-- START EXTRACTED ENTRIES --

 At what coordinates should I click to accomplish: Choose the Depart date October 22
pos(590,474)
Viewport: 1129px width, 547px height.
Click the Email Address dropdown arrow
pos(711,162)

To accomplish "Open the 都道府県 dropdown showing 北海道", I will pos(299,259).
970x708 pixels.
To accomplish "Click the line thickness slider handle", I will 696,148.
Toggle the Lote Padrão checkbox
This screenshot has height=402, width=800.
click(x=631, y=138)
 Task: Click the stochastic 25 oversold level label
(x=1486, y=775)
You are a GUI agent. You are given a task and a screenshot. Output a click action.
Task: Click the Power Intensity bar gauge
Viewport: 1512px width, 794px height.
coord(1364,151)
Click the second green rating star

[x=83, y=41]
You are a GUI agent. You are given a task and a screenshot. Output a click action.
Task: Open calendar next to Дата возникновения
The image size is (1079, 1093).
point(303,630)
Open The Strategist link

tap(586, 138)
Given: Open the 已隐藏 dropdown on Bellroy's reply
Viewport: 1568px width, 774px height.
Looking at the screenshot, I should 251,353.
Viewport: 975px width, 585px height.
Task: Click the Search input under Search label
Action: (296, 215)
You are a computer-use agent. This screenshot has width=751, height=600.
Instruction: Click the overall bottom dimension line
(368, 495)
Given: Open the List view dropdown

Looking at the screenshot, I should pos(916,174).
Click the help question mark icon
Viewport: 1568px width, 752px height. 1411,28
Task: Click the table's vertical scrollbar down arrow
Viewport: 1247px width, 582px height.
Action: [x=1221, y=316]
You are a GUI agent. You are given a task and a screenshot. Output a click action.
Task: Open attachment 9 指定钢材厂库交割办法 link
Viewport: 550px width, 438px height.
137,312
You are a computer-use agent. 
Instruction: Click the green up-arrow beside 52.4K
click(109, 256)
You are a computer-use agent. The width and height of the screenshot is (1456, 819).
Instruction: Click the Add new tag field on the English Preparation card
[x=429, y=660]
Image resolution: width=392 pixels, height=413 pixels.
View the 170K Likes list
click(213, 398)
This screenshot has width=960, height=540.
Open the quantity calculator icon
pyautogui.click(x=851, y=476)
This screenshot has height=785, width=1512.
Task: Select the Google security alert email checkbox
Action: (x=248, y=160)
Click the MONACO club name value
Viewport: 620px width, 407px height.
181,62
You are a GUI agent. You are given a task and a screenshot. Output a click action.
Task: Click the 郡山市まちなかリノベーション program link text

-- END EXTRACTED ENTRIES --

Rewrite the data above, substituting "web agent" for every occurrence of "GUI agent" and keeping everything else unchanged.

▶ **TASK OUTPUT**
 At what coordinates should I click to accomplish: Choose the Depart date October 22
pos(590,474)
Viewport: 1129px width, 547px height.
Click the Email Address dropdown arrow
pos(711,162)

To accomplish "Open the 都道府県 dropdown showing 北海道", I will pos(299,259).
970x708 pixels.
To accomplish "Click the line thickness slider handle", I will 696,148.
Toggle the Lote Padrão checkbox
This screenshot has height=402, width=800.
click(x=631, y=138)
 Task: Click the stochastic 25 oversold level label
(x=1486, y=775)
You are a web agent. You are given a task and a screenshot. Output a click action.
Task: Click the Power Intensity bar gauge
Viewport: 1512px width, 794px height.
coord(1364,151)
Click the second green rating star

[x=83, y=41]
You are a web agent. You are given a task and a screenshot. Output a click action.
Task: Open calendar next to Дата возникновения
The image size is (1079, 1093).
point(303,630)
Open The Strategist link

tap(586, 138)
Given: Open the 已隐藏 dropdown on Bellroy's reply
Viewport: 1568px width, 774px height.
Looking at the screenshot, I should 251,353.
Viewport: 975px width, 585px height.
Task: Click the Search input under Search label
Action: (296, 215)
You are a computer-use agent. This screenshot has width=751, height=600.
Instruction: Click the overall bottom dimension line
(368, 495)
Given: Open the List view dropdown

Looking at the screenshot, I should pos(916,174).
Click the help question mark icon
Viewport: 1568px width, 752px height. 1411,28
Task: Click the table's vertical scrollbar down arrow
Viewport: 1247px width, 582px height.
Action: [x=1221, y=316]
You are a web agent. You are given a task and a screenshot. Output a click action.
Task: Open attachment 9 指定钢材厂库交割办法 link
Viewport: 550px width, 438px height.
137,312
You are a computer-use agent. 
Instruction: Click the green up-arrow beside 52.4K
click(109, 256)
You are a computer-use agent. The width and height of the screenshot is (1456, 819).
Instruction: Click the Add new tag field on the English Preparation card
[x=429, y=660]
Image resolution: width=392 pixels, height=413 pixels.
View the 170K Likes list
click(213, 398)
This screenshot has width=960, height=540.
Open the quantity calculator icon
pyautogui.click(x=851, y=476)
This screenshot has height=785, width=1512.
Task: Select the Google security alert email checkbox
Action: (x=248, y=160)
Click the MONACO club name value
Viewport: 620px width, 407px height.
181,62
You are a web agent. You are given a task and a screenshot. Output a click action.
Task: Click the 郡山市まちなかリノベーション program link text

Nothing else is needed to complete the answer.